Spectroelectrochemical Evidence of Interconnected Charge and Ion Transfer in Ultrathin Membranes Modulated by a Redox Conducting Polymer,

Abstract

We present spectroelectrochemical sensing of the potassium ion (K+) at three very distinct analytical ranges─nanomolar, micromolar, and millimolar─when using the same ion-selective electrode (ISE) but interrogated under various regimes. The ISE is conceived in the all-solid-state format: an ITO glass modified with the conducting polymer poly(3-octylethiophene) (POT) and an ultrathin potassium-selective membrane. The experimental setup is designed to apply a potential in a three-electrode electrochemical cell with the ISE as the working electrode, while dynamic spectral changes in the POT film are simultaneously registered.
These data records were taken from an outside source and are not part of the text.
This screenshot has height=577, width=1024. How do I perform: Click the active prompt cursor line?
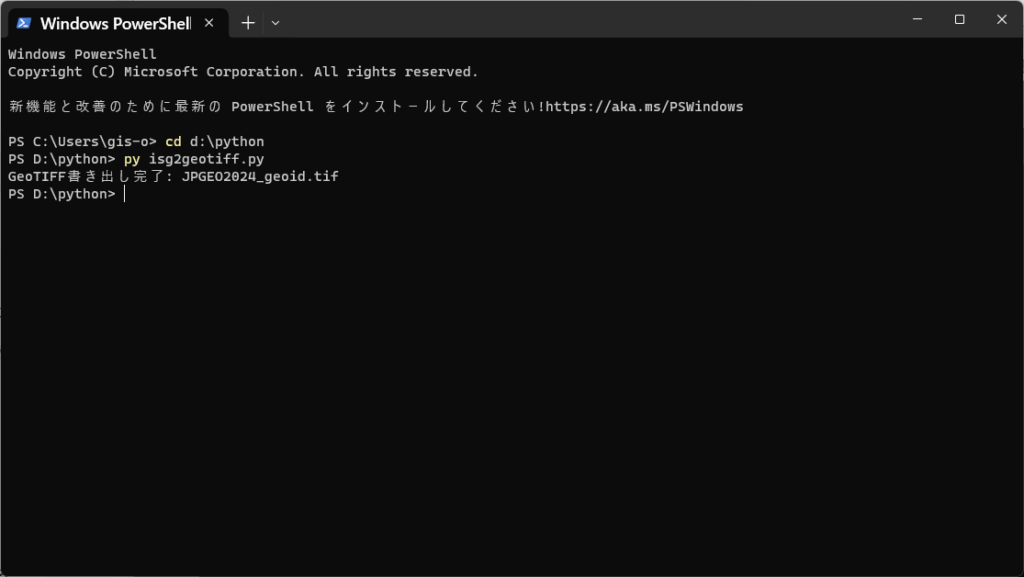pyautogui.click(x=66, y=194)
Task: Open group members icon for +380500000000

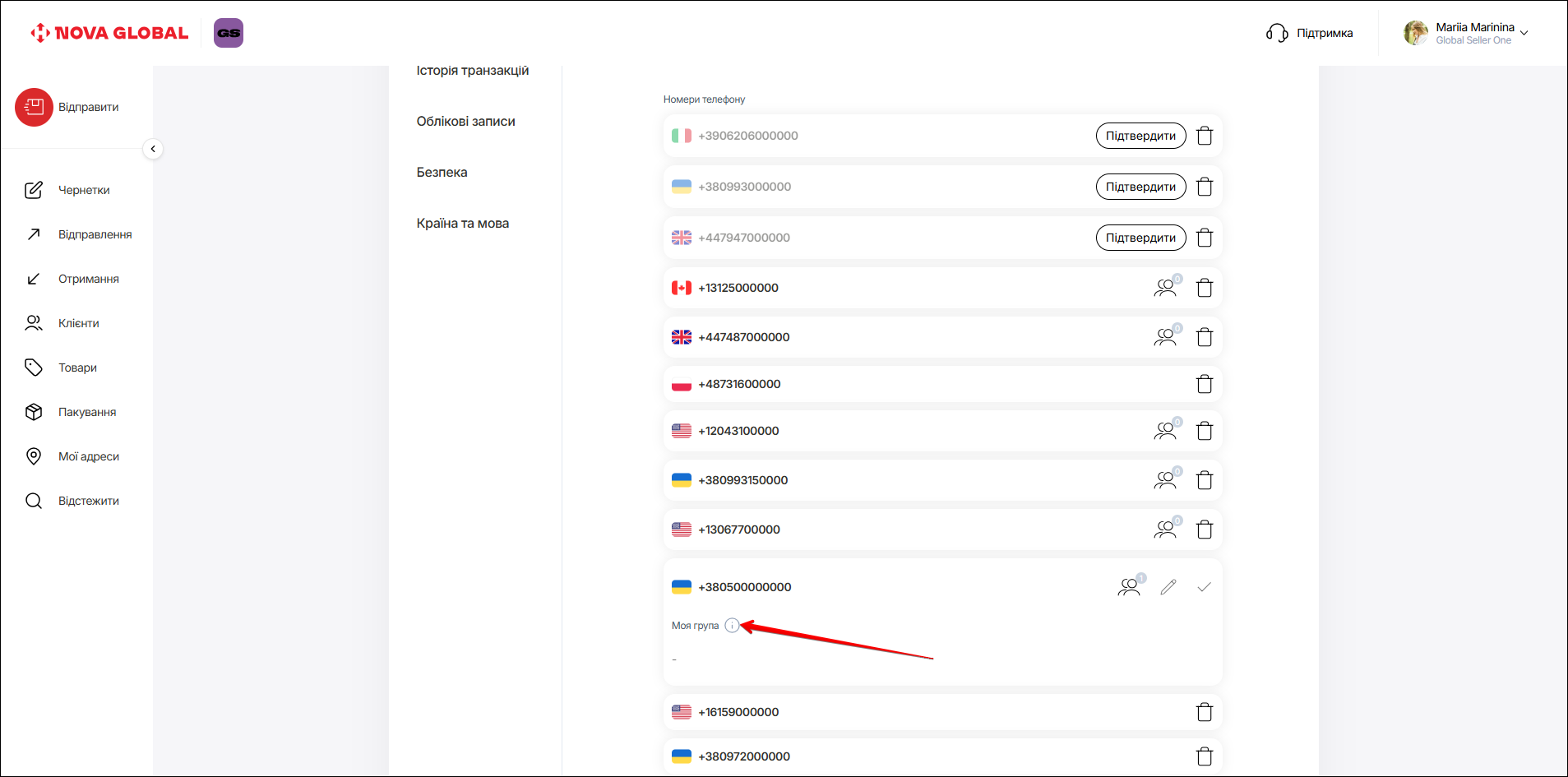Action: [x=1130, y=587]
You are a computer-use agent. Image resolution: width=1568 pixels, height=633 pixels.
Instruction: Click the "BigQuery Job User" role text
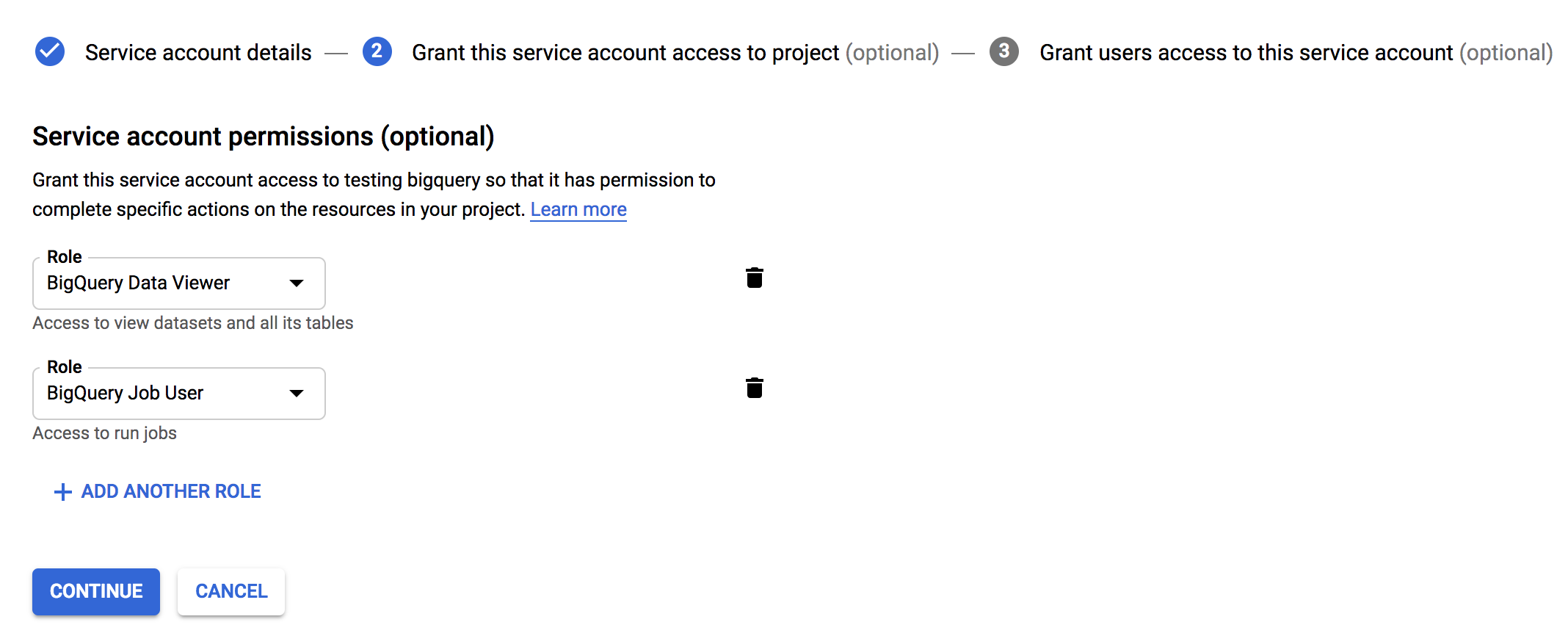coord(125,394)
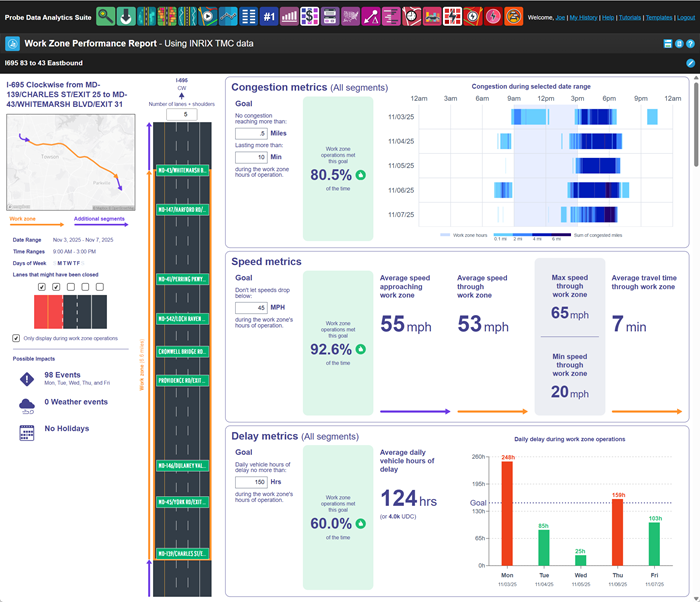Click the Templates link in top bar
Viewport: 700px width, 602px height.
tap(659, 17)
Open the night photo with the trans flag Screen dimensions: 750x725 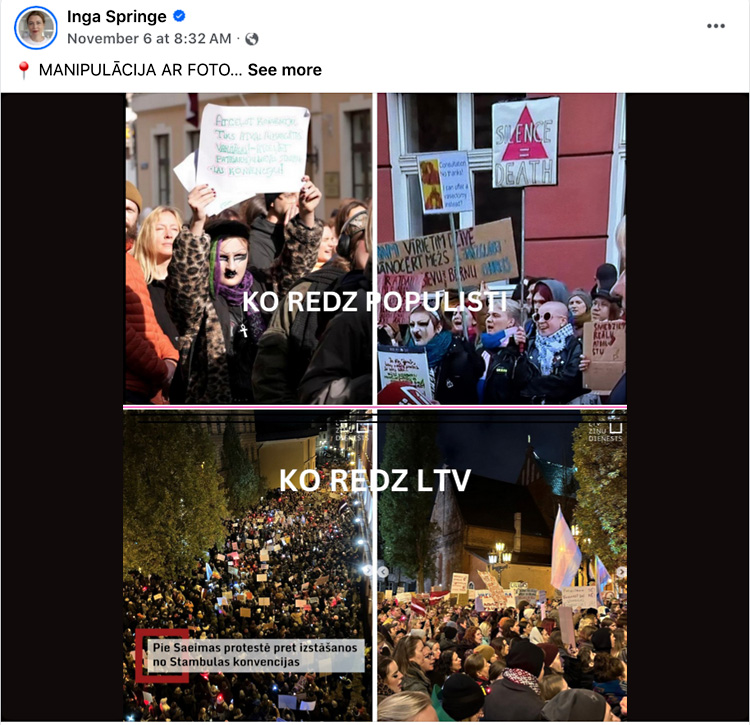(x=502, y=566)

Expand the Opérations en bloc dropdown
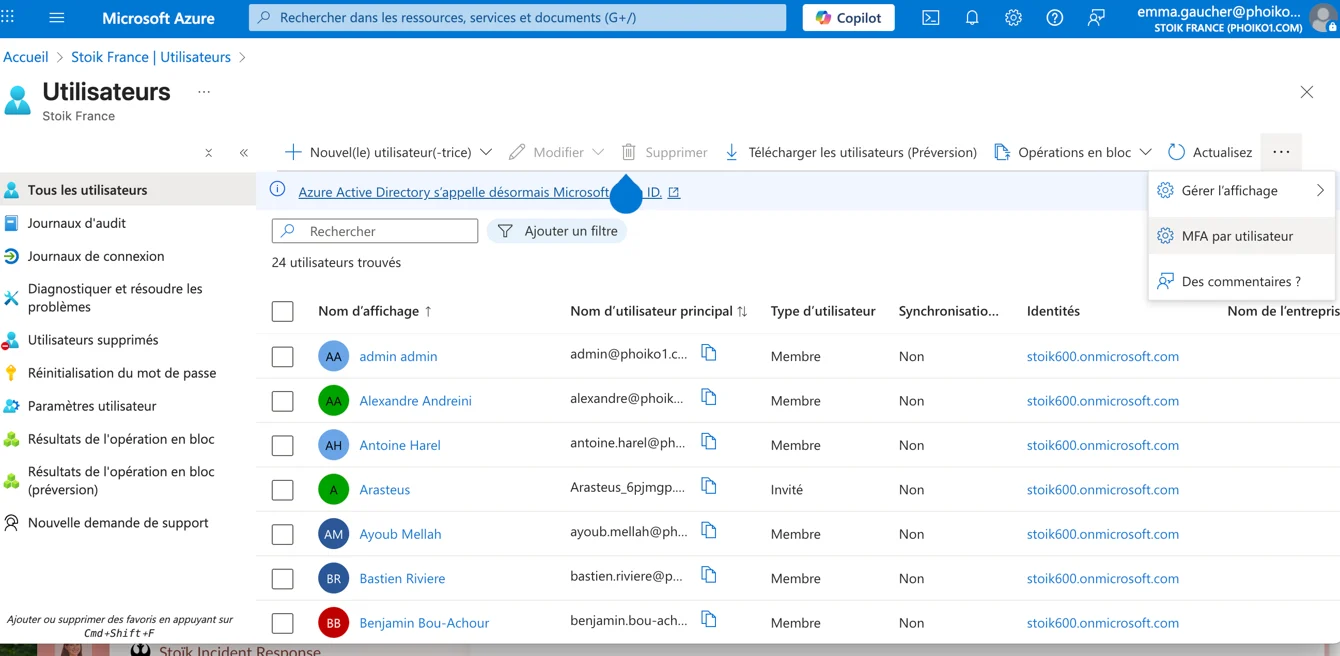pos(1145,152)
The POT film is gradually oxidized to POT+, and this process is ultimately linked to K+ transfer at the membrane-sample interface, attending to electroneutrality requirements. The spectroelectrochemistry experiment provides two signals: a voltammetric peak and a transient absorbance response, with the latter of special interest because of its correspondence with the generated charge in the POT and thus with the ionic charge expelled from the membrane. By modifying how the ion analyte (K+ but also others) is initially accumulated into the membrane, we found three ranges of response for the absorbance: 10–950 nM for an accumulation-stripping protocol, 0.5–10 μM in diffusion-controlled cyclic voltammetry, and 0.5–32 mM with thin-layer cyclic voltammetry. This wide response range is a unique feature, one that is rare to find for a sensor and indeed for any analytical technique. Accordingly, the developed sensor is highly appealing for many analytical applications, especially considering the versatility of samples and ion analytes that may be spotted.